Increased talent mobility, improved employability needed to tackle skills crisis

RP news wires

Manpower Inc., a world leader in innovative workforce solutions, has warned that the mobility of highly-skilled talent and the training and education of workers need to be improved to address an era of talent scarcity that threatens to stall economic growth, as access to human capital replaces access to financial capital as the key competitive differentiator in the post-recession world.

David Arkless, Manpower president of corporate and government affairs, chairs the Skills and Talent Mobility Council at the World Economic Forum's third Summit on the Global Agenda in Dubai.
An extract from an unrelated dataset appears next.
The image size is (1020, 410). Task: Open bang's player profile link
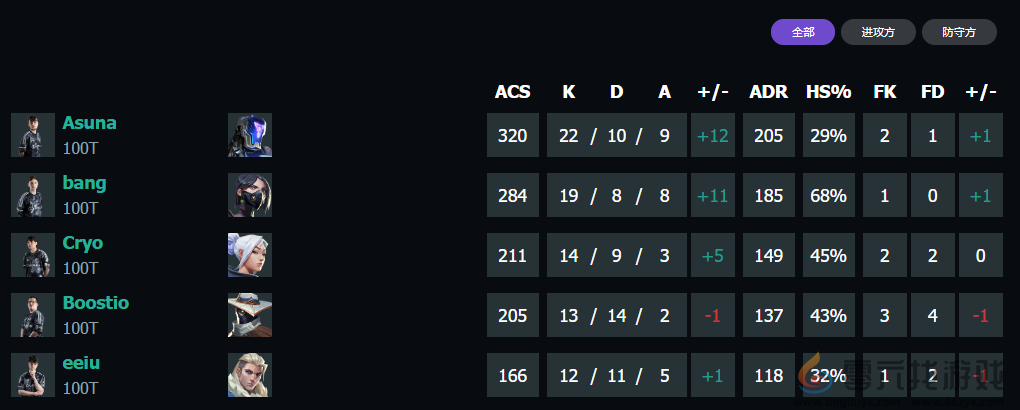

The three-day summit brings together over 600 thought leaders from 60 countries in academica, business, government and society, to discuss innovative responses to the challenges facing the world. The Skills and Mobility Council will propose new frameworks and solutions to tackle demographic shifts and talent mismatches in developed and developing economies.

"Employers are struggling to find the right people, with the right skills in the right place at the right time, and this talent mismatch will only increase as working age populations decline in mature markets and a growing number of people in the developed world lack the skills employers need in today's market," said Arkless. "Increased worker mobility is one solution to meet the growing demand for highly-skilled labor in developed countries as critical skills gaps mean companies and national economies need to attract foreign talent to ensure sustainable growth."

Earlier this year, Manpower released a World of Work Insight paper, titled "Strategic Migration –  A Short-Term Solution to the Skilled Trades Shortage," which recommends that increased worker mobility can help ease talent shortages among skilled trades by bringing the necessary workers to the work. Skilled trades are the hardest positions to fill globally, according to Manpower's 2010 Talent Shortage Survey. The paper suggests the easing of immigration laws to allow workers with scarce, in-demand skills to move more easily to where the work is. It also advises better alignment of technical training with the skills demanded by businesses.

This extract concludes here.